Efeknya, bisa bikin genangan air yang tinggi atau bahkan bikin banjir di beberapa titik jalan.
"Pasti kan kalau kita menerobos banjir CVT seperti slip gitu, itu karena air masuk," ucap Ryan Fasha pemilik bengkel K.1 Garage.
"Memang kalau motor terus dibawa jalan air bisa hilang, tapi tidak seluruhnya bakal habis airnya," tambah Dody yang buka di Jl.
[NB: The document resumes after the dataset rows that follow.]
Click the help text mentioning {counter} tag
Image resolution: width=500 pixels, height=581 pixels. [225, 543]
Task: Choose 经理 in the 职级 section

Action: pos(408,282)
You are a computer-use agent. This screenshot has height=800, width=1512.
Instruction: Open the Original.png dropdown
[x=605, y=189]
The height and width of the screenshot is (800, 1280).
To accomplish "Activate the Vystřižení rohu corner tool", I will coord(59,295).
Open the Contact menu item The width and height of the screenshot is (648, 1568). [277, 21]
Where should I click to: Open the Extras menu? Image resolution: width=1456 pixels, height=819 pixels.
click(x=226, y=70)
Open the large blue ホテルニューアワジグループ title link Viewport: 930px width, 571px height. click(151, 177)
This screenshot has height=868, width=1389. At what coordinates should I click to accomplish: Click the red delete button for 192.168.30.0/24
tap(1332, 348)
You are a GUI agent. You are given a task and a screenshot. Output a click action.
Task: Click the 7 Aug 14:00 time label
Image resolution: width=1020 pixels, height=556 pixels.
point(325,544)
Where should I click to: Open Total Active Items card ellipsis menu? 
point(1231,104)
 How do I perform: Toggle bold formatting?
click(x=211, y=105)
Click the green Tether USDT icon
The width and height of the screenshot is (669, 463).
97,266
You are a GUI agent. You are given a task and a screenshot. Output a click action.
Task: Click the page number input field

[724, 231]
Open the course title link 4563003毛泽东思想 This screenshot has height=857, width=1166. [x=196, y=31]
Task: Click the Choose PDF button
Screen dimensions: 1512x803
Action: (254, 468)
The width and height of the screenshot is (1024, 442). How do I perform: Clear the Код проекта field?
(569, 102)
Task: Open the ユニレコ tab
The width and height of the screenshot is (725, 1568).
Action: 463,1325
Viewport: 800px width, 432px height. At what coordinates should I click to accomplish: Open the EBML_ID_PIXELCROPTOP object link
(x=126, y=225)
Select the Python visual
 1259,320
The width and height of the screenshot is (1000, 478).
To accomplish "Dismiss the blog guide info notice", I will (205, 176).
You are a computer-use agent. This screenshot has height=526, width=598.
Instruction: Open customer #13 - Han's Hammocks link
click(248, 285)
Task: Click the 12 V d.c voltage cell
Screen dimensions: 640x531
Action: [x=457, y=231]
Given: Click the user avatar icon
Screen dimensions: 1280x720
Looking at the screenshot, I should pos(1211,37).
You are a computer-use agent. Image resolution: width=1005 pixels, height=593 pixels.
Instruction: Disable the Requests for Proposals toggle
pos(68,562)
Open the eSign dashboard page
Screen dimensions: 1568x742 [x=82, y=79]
Mas Indah 14 Perum Papan Mas Blok G40 No.6, Bekasi, Tambun.
Air yang tersisa di area CVT ini harus segera dihilangkan.
"Kalau tidak bisa bikin part CVT rawan karatan, seperti di mangkok ganda contohnya," lanjutnya.
Lalu area yang terdapat gemuk atau grease juga wajib diperiksa dan ganti gemuknya.
"Karena kalau kena air dia bakal kering," lanjut pria yang biasa dipanggila Ryan ini.
Lanjut oli gardan, baiknya juga ganti baru sekalian dengan oli mesinnya.
"Karena kalau oli bercampur air efeknya bisa bikin pelumasan menurun, nanti bisa bikin friksi dan bikin komponen tidak awet," tutupnya.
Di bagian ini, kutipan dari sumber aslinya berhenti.